Some records
-------------------------
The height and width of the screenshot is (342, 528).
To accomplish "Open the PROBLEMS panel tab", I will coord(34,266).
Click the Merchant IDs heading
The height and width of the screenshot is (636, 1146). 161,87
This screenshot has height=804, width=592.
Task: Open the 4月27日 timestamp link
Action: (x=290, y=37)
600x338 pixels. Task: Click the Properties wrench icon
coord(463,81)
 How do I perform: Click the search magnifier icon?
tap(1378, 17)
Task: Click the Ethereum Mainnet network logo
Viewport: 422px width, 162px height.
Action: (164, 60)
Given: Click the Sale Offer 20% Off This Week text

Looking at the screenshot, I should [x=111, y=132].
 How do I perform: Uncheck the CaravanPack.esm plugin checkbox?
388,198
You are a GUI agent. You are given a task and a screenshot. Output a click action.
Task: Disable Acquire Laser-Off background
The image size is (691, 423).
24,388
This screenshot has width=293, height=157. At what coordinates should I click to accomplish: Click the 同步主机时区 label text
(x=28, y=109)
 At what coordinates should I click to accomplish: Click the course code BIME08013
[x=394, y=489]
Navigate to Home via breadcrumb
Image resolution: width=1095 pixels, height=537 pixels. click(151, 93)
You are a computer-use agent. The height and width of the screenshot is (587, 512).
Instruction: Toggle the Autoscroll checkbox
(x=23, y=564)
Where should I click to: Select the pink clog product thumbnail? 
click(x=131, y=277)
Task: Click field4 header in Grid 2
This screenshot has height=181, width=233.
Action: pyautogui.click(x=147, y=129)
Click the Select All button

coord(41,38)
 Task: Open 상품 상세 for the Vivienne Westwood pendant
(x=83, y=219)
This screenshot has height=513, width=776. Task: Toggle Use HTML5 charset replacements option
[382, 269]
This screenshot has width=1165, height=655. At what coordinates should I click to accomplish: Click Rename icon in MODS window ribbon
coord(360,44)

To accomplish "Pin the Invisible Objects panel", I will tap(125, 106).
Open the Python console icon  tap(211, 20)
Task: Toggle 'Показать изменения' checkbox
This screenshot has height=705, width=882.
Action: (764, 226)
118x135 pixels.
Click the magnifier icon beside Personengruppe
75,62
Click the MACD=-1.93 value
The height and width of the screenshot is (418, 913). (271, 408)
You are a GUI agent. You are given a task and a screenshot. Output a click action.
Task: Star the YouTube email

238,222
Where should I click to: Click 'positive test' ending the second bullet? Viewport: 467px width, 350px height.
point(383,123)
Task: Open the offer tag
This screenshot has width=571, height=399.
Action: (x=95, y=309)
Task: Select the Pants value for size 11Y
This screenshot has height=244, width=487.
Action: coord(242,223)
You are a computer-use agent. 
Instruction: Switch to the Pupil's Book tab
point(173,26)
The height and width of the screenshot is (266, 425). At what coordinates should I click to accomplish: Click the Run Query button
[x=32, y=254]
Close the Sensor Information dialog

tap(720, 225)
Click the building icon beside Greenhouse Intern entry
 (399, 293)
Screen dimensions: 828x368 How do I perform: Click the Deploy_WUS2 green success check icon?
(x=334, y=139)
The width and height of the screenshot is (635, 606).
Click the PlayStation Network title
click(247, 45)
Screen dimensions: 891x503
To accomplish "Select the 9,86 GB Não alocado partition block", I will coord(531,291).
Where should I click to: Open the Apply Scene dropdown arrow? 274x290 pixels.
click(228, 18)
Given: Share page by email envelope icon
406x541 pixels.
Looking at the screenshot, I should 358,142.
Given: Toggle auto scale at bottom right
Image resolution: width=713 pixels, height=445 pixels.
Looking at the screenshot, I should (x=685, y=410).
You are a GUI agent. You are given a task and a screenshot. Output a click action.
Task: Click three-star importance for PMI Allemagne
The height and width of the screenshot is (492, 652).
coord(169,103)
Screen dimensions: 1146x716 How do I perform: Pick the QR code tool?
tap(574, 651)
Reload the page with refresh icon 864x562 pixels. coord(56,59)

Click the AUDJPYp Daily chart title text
-------------------------
> [WORK TO COMPLETE] Reproduce all of the material above verbatim, line for line.

> [TASK SOLUTION]
The height and width of the screenshot is (342, 528).
To accomplish "Open the PROBLEMS panel tab", I will coord(34,266).
Click the Merchant IDs heading
The height and width of the screenshot is (636, 1146). 161,87
This screenshot has height=804, width=592.
Task: Open the 4月27日 timestamp link
Action: (x=290, y=37)
600x338 pixels. Task: Click the Properties wrench icon
coord(463,81)
 How do I perform: Click the search magnifier icon?
tap(1378, 17)
Task: Click the Ethereum Mainnet network logo
Viewport: 422px width, 162px height.
Action: (164, 60)
Given: Click the Sale Offer 20% Off This Week text

Looking at the screenshot, I should [x=111, y=132].
 How do I perform: Uncheck the CaravanPack.esm plugin checkbox?
388,198
You are a GUI agent. You are given a task and a screenshot. Output a click action.
Task: Disable Acquire Laser-Off background
The image size is (691, 423).
24,388
This screenshot has width=293, height=157. At what coordinates should I click to accomplish: Click the 同步主机时区 label text
(x=28, y=109)
 At what coordinates should I click to accomplish: Click the course code BIME08013
[x=394, y=489]
Navigate to Home via breadcrumb
Image resolution: width=1095 pixels, height=537 pixels. click(151, 93)
You are a computer-use agent. The height and width of the screenshot is (587, 512).
Instruction: Toggle the Autoscroll checkbox
(x=23, y=564)
Where should I click to: Select the pink clog product thumbnail? 
click(x=131, y=277)
Task: Click field4 header in Grid 2
This screenshot has height=181, width=233.
Action: pyautogui.click(x=147, y=129)
Click the Select All button

coord(41,38)
 Task: Open 상품 상세 for the Vivienne Westwood pendant
(x=83, y=219)
This screenshot has height=513, width=776. Task: Toggle Use HTML5 charset replacements option
[382, 269]
This screenshot has width=1165, height=655. At what coordinates should I click to accomplish: Click Rename icon in MODS window ribbon
coord(360,44)

To accomplish "Pin the Invisible Objects panel", I will tap(125, 106).
Open the Python console icon  tap(211, 20)
Task: Toggle 'Показать изменения' checkbox
This screenshot has height=705, width=882.
Action: (764, 226)
118x135 pixels.
Click the magnifier icon beside Personengruppe
75,62
Click the MACD=-1.93 value
The height and width of the screenshot is (418, 913). (271, 408)
You are a GUI agent. You are given a task and a screenshot. Output a click action.
Task: Star the YouTube email

238,222
Where should I click to: Click 'positive test' ending the second bullet? Viewport: 467px width, 350px height.
point(383,123)
Task: Open the offer tag
This screenshot has width=571, height=399.
Action: (x=95, y=309)
Task: Select the Pants value for size 11Y
This screenshot has height=244, width=487.
Action: coord(242,223)
You are a computer-use agent. 
Instruction: Switch to the Pupil's Book tab
point(173,26)
The height and width of the screenshot is (266, 425). At what coordinates should I click to accomplish: Click the Run Query button
[x=32, y=254]
Close the Sensor Information dialog

tap(720, 225)
Click the building icon beside Greenhouse Intern entry
 (399, 293)
Screen dimensions: 828x368 How do I perform: Click the Deploy_WUS2 green success check icon?
(x=334, y=139)
The width and height of the screenshot is (635, 606).
Click the PlayStation Network title
click(247, 45)
Screen dimensions: 891x503
To accomplish "Select the 9,86 GB Não alocado partition block", I will coord(531,291).
Where should I click to: Open the Apply Scene dropdown arrow? 274x290 pixels.
click(228, 18)
Given: Share page by email envelope icon
406x541 pixels.
Looking at the screenshot, I should 358,142.
Given: Toggle auto scale at bottom right
Image resolution: width=713 pixels, height=445 pixels.
Looking at the screenshot, I should (x=685, y=410).
You are a GUI agent. You are given a task and a screenshot. Output a click action.
Task: Click three-star importance for PMI Allemagne
The height and width of the screenshot is (492, 652).
coord(169,103)
Screen dimensions: 1146x716 How do I perform: Pick the QR code tool?
tap(574, 651)
Reload the page with refresh icon 864x562 pixels. coord(56,59)

Click the AUDJPYp Daily chart title text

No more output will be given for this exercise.